Lately I’ve been getting a lot of complaints that the year is wrong in Bank Statement Converter’s resulting CSV. At first when I got these complaints I thought “What the hell you talking about? All we do is find the transaction data and then write it out to a CSV file. How can the year be wrong?”. Let’s walk through an what’s going on with one of my HSBC bank statements.

When converted it looks like this

After downloading and opening up the text in a text editor like like Sublime Text, it looks like this.

Date,Transaction Details,Deposit,Withdrawal,Balance
20 Feb,B/F BALANCE,,,"XXX"
27 Feb,CREDIT INTEREST,3.84,,"XXX"

If you open it up in Excel it looks like this

Take a look at the date at the top of the image. The year is set to 2022, but the CSV does not have a year in it. Excel is a jerk and has added in the current year.

Not our problem?

I could say to my customers “Well actually Excel is the one adding in the year. The CSV we generate is correct, it’s a problem with Excel”. That’s tempting, but surely there is a way to figure out the correct year for a bank statement. Let’s take a look at the top of my HSBC bank statement.

There’s a mysterious unlabeled date that reads “20 March 2021”. We can’t really know for sure, but let’s assume this date is the “Statement Date” or the date the statement was generated. Let’s see if we can figure out a method to add in the correct year for the dates that we have.

Example #1 - March

Input
Statement Date: 20 March 2021
Dates: 20 Feb, 27 Feb, 2 Mar, 4 Mar, 9 Mar, 12 Mar, 16 Mar

Output
20 Feb 2021
27 Feb 2021
2 Mar 2021
4 Mar 2021
9 Mar 2021
12 Mar 2021
16 Mar 2021

This looks pretty easy to deal with. Let’s just grab the year from the statement date and append it to the dates.

Example #2 - January

Input
Statement Date: 20 January 2021
Dates: 22 Dec, 24 Dec, 25 Dec, 31 Dec, 2 Jan, 14 Jan

Output
22 Dec 2020
24 Dec 2020
25 Dec 2020
31 Dec 2020
2 Jan 2021
14 Jan 2021

Our strategy from the previous example isn’t going to work. The first thing that comes to mind is to detect the cross over point. Set the statement year minus one for all dates before the cross over. Set the statement year for all dates after the cross over point. Detecting the cross over point is a little bit annoying. One way to do it is put a dummy year on all the dates, and then find the first date that is “less than” the preceding date.

Let’s walk through the example. First we put on a dummy year on all the dates:
22 Dec 1999
24 Dec 1999
25 Dec 1999
31 Dec 1999
2 Jan 1999
14 Jan 1999

Then we find the first date that is less than the preceding date.

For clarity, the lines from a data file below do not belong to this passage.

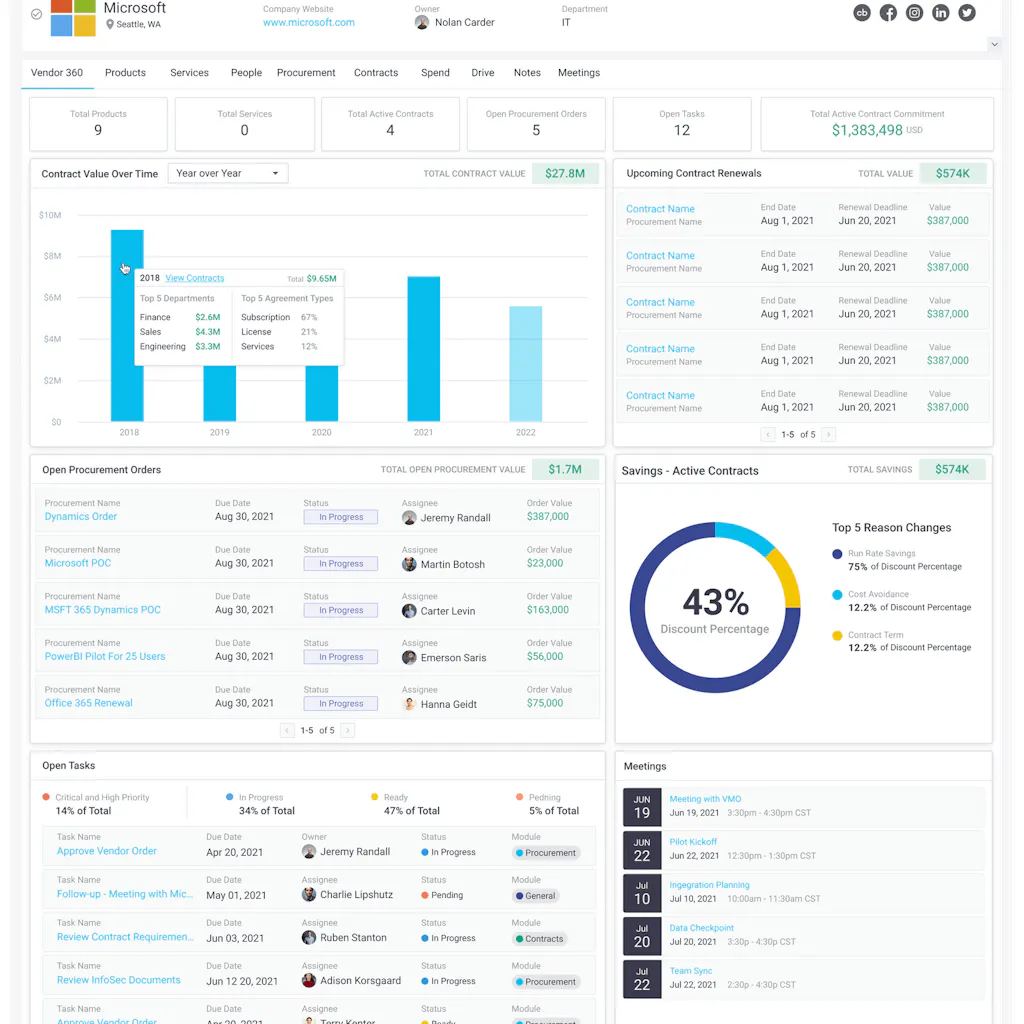This screenshot has width=1024, height=1024.
Task: Go to next page of contract renewals
Action: 828,435
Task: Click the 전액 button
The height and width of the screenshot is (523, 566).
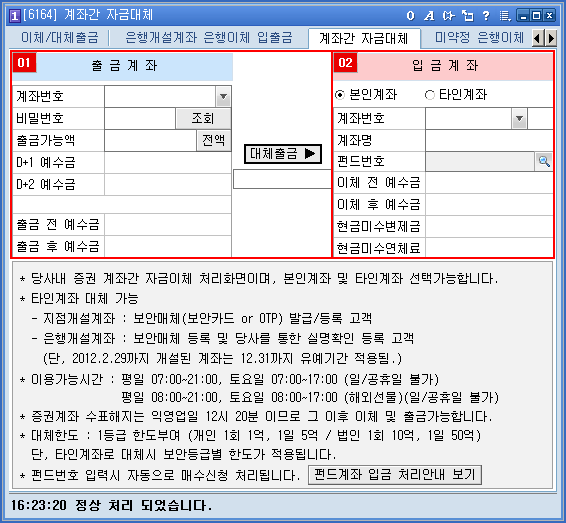Action: tap(214, 140)
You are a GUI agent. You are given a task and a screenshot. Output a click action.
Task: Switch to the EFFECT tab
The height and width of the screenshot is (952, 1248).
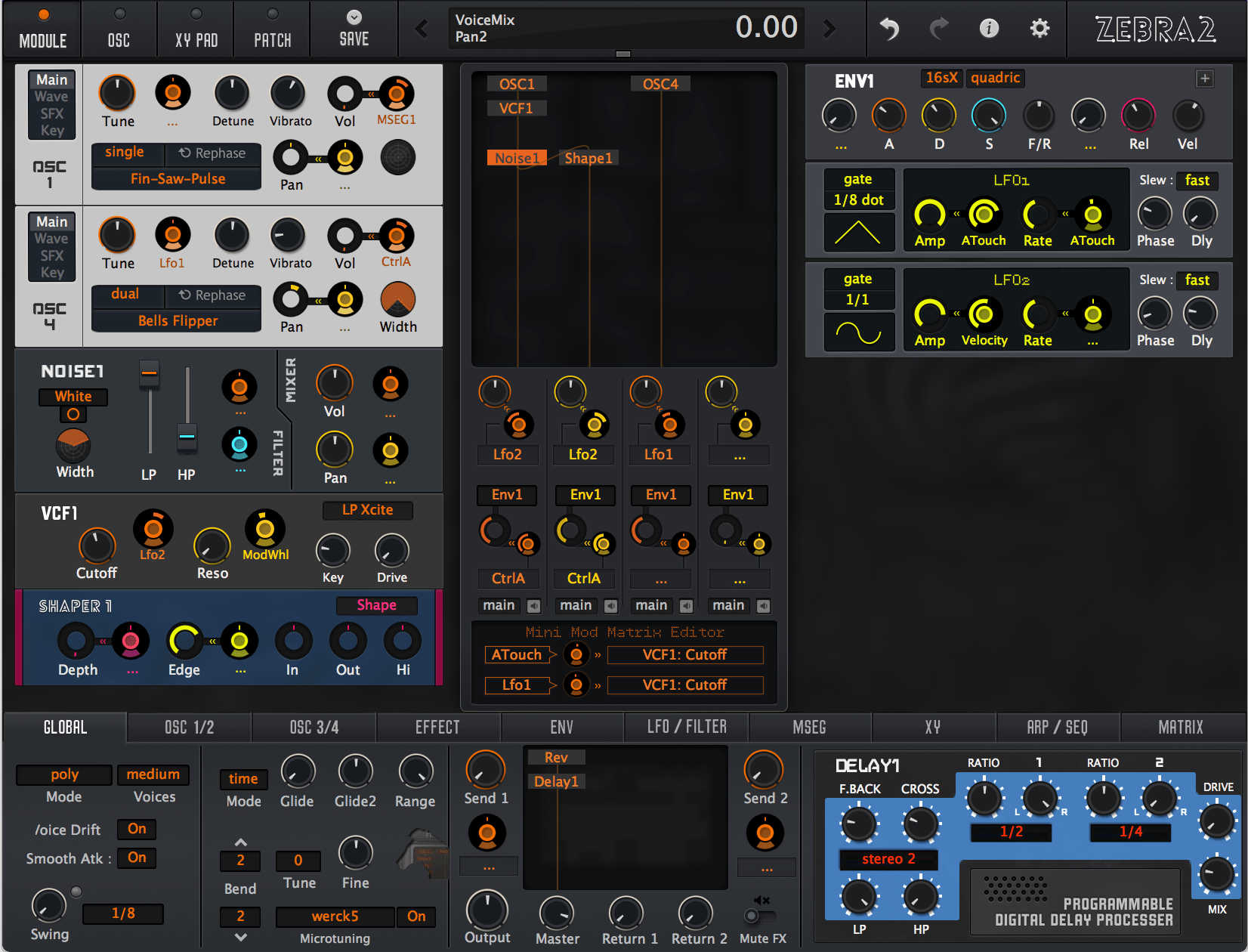coord(437,728)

Which is “2 Jan 1999”. We then set the statement year for all dates after and including the cross over point:

22 Dec 1999
24 Dec 1999
25 Dec 1999
31 Dec 1999
2 Jan 2021
14 Jan 2021

We then set the year before the statement year for all dates before the cross over point:

22 Dec 2020
24 Dec 2020
25 Dec 2020
31 Dec 2020
2 Jan 2021
14 Jan 2021

That’s pretty complicated, but it works! It does smell like a loser though. If the code smells like a loser, it probably is.

Example #3 - January Statement with no January transactions

Input
Statement Date: 20 January 2021
Dates: 22 Dec, 24 Dec, 25 Dec, 31 Dec

Output
22 Dec 2020
24 Dec 2020
25 Dec 2020
31 Dec 2020

There is no cross over point in this data. If we ran our imaginary code it would probably set the year to 2021 for all of these dates. Which is not what we want. This set of data stumped me for quite some time. I eventually called up my good friend Jason Traish. He immediately came up with the following algorithm.

“Assume statements only go back in time by three months. Create a mapping for the previous three months. January goes to 2021, December to 2020 and November to 2020. Then you transform the dates, grab the correct year from your mapping”

This works pretty well. This method doesn’t care about the order of the dates, ascending, descending or randomly ordered dates will work.

What about combined PDFs?

Some people like to combine multiple PDFs into one and then upload it to Bank Statement Converter. This usually works fine. However this could really mess with our year adding technique. What if a user uploads three years worth of bank statements merged into one PDF? We’d need to look for multiple statement dates and use the closest one in the document.

What about statements that span multiple years?

Ah… pass. I’m sure they exist, but I don’t think they’re common. I’ll deal with this if it ever comes up.

Does a Generic Solution Exist?

It might be possible, I don’t see it at the moment though. A generic solution using the strategy I mentioned above would require a generic way of finding all the statement dates in the PDF. It would also require a generic way of adding the year to a transaction date. Perhaps Jason Traish will think of a generic solution, until then I’ll continue playing whack-a-mole by fixing up statements as customers complain.